I challenged Brady on this Thursday morning. He's been in the General Assembly for 17 years under Democratic and Republican governors. The state auditor general's office regularly releases detailed reports — publishes them online, even — showing where money comes from and where it goes in state bureaucracy.

What doesn't Brady know that he needs to know before filling in the blanks in his plan?

"There is a lack of transparency," he said. "Yes we have an auditor general. And he provides us with reports and audits within about two years. But the governor says, and (Comptroller) Dan Hynes says, we owe over $5 billion to our vendors. We don't know who's owed what."

I followed up a moment later: "You're saying we owe $5 billion, and we don't know to whom we owe it?"
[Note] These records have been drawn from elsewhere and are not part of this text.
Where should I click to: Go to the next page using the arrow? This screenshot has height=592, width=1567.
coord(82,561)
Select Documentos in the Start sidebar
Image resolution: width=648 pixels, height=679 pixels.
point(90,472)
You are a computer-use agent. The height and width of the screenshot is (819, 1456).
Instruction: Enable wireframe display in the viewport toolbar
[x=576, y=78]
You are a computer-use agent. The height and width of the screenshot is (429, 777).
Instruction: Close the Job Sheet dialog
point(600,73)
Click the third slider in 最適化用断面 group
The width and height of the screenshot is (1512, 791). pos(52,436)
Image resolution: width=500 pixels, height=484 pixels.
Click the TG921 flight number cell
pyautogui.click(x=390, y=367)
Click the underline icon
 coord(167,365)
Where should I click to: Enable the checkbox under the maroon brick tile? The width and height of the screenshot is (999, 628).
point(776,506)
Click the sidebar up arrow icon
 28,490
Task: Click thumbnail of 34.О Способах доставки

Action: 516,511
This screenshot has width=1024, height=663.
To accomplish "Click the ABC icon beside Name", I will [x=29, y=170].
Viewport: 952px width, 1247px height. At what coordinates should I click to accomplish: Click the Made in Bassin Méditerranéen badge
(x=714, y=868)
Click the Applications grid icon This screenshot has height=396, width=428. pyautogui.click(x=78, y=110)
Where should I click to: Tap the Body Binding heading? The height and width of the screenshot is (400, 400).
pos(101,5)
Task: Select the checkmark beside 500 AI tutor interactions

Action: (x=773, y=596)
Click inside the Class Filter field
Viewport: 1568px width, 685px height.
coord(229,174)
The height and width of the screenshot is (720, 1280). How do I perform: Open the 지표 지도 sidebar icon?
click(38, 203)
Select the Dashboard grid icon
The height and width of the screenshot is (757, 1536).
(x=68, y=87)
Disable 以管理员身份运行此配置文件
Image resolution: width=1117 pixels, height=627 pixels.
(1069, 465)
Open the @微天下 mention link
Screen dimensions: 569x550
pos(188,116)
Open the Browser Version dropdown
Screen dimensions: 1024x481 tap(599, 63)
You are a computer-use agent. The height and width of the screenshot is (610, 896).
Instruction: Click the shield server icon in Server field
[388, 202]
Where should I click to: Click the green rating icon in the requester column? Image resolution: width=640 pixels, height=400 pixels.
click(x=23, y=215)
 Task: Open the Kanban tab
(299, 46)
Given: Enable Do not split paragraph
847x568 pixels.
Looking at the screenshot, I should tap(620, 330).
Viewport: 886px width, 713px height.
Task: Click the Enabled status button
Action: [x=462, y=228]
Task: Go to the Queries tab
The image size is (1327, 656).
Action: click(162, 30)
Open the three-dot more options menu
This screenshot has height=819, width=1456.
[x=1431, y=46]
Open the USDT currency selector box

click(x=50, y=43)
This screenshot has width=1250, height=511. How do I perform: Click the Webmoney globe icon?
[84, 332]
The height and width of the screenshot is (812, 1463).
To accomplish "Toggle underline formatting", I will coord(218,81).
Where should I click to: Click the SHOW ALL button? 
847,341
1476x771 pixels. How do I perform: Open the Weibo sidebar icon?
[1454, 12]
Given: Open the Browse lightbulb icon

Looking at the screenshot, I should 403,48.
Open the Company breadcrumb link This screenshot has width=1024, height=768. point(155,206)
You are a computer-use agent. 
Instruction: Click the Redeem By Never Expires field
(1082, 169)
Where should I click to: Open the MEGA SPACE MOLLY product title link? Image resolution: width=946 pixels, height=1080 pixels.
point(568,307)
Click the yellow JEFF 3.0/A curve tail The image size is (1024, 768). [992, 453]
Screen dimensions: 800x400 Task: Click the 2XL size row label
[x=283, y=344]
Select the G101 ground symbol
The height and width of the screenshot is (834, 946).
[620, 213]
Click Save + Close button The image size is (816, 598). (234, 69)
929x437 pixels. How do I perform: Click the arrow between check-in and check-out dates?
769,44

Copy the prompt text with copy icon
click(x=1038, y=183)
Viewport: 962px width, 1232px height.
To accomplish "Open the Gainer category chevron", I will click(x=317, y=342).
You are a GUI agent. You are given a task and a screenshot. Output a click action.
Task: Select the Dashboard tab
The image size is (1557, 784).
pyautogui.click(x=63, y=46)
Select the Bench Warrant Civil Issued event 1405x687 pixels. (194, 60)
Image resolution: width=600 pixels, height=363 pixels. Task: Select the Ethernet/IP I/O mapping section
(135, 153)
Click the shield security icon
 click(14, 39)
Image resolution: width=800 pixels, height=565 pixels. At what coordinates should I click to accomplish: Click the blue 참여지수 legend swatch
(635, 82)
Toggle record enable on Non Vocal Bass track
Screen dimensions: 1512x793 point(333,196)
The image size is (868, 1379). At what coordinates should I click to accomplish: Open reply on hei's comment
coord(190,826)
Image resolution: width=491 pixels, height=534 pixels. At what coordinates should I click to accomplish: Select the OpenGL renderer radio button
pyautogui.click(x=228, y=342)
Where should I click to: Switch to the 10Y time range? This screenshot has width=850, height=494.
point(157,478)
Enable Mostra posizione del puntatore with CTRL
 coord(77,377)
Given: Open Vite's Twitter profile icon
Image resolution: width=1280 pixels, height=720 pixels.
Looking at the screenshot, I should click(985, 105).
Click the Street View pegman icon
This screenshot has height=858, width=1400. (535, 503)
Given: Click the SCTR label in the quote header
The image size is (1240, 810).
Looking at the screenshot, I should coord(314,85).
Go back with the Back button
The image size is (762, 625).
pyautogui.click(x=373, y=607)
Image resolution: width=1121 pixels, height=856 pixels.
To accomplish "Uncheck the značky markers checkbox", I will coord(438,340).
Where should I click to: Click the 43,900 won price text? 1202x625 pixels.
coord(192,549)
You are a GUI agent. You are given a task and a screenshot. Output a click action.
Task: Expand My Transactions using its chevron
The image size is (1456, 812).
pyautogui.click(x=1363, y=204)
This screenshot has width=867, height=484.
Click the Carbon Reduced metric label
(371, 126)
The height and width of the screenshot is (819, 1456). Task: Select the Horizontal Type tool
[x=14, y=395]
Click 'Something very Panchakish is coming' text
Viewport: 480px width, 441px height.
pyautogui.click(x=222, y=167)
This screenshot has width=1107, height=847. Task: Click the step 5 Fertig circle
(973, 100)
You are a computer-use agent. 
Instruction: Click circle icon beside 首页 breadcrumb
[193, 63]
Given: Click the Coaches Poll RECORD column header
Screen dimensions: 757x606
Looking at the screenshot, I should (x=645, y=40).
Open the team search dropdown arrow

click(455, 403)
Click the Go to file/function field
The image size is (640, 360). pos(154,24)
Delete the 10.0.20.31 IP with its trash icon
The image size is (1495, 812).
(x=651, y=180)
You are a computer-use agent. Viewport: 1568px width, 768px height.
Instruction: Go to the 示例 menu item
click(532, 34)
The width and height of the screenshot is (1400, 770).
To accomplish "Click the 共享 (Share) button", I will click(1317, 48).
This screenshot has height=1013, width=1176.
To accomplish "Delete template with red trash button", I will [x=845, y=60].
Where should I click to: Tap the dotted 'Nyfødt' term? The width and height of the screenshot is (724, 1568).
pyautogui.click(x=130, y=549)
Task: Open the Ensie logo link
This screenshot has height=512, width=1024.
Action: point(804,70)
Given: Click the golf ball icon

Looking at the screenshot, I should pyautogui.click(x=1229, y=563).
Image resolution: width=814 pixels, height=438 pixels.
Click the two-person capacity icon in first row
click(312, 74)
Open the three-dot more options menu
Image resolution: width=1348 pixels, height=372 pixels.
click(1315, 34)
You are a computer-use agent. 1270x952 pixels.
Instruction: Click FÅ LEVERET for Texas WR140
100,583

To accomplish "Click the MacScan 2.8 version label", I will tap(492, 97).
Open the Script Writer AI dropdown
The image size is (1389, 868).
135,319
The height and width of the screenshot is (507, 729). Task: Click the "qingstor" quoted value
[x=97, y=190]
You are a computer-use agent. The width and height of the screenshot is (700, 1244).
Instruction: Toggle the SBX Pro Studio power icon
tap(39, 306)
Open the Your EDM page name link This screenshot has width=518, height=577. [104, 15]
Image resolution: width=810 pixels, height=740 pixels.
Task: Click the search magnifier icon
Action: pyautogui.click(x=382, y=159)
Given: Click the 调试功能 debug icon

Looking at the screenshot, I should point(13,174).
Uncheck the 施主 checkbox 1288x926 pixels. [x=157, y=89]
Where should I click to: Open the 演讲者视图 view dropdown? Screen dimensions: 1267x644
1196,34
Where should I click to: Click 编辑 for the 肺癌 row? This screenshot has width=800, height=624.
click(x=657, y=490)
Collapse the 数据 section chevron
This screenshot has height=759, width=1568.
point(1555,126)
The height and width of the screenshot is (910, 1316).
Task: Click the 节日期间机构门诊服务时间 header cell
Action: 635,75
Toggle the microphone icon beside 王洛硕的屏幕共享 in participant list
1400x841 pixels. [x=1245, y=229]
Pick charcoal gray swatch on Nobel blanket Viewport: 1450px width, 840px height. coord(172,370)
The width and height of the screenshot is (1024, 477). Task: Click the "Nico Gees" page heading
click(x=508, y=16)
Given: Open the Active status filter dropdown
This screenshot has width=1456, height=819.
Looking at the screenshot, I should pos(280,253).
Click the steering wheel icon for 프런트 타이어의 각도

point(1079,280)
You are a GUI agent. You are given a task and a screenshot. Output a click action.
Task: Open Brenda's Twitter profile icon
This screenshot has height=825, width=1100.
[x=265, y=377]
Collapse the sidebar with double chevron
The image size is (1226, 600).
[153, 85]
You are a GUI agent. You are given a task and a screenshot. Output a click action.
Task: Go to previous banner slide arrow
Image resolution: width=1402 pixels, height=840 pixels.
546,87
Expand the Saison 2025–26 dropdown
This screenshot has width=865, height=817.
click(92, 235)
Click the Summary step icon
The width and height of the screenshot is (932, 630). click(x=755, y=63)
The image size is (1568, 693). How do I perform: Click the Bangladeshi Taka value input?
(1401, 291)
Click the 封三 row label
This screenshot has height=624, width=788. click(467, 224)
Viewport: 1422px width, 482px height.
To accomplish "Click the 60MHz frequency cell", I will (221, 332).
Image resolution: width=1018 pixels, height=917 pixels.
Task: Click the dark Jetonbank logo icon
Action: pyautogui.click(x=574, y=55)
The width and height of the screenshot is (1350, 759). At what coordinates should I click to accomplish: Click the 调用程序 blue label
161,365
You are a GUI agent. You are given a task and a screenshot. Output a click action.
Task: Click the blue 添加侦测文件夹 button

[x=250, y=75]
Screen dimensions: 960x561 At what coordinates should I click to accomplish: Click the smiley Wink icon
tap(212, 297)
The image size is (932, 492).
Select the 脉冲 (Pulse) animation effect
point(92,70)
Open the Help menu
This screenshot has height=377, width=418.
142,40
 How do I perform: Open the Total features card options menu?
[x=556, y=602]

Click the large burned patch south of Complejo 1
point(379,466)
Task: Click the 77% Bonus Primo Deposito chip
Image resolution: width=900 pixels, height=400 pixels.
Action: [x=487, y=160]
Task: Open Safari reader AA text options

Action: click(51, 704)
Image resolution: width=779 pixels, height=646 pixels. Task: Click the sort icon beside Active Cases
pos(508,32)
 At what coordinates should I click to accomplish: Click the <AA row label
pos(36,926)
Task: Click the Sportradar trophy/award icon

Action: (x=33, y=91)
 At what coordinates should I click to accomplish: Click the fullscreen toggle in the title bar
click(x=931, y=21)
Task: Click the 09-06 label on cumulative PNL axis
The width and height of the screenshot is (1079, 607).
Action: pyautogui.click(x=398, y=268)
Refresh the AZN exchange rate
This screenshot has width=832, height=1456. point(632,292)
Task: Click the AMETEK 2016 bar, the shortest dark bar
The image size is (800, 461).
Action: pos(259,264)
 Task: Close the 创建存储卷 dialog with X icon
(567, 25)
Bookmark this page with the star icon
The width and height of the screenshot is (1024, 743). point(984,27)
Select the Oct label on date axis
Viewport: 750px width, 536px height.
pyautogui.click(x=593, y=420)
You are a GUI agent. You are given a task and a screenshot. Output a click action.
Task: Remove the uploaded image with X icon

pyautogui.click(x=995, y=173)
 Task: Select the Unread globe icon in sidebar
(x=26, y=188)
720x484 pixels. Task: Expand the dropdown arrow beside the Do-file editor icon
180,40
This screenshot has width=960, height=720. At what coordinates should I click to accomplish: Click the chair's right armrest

"People don't," Brady said.

"You don't?"

"Nope."

But Dan Hynes does. His office reported Thursday afternoon that there are exactly 204,688 unpaid vouchers worth $5.4 billion on the comptroller's desk.

Let's not gloss over the gravity of that boggling debt. It represents employers falling behind in issuing paychecks and in offering services to the public. It illustrates why it's so urgent that we not address our budget crisis with slogans and shrugs, particularly now that the campaign has entered the home stretch. And, admittedly, it reflects poorly on Quinn and the Democrats who've been in charge for nearly eight years.

"You have to deal with the structural deficit first, then pay back the backlog of unpaid bills," Brady said. "But Gov. Quinn won't tell us who he owes money to. His comptroller will not tell us who."

"We know with great specificity what is owed and to whom," said Hynes' spokesman Alan Henry. "Anybody who wants to know who we owe money to from the bills in our office simply has to request the information."

So much for confusion and doubt. This may present a problem for Bill Brady, whose secret seems to be that his economic plan is no plan at all.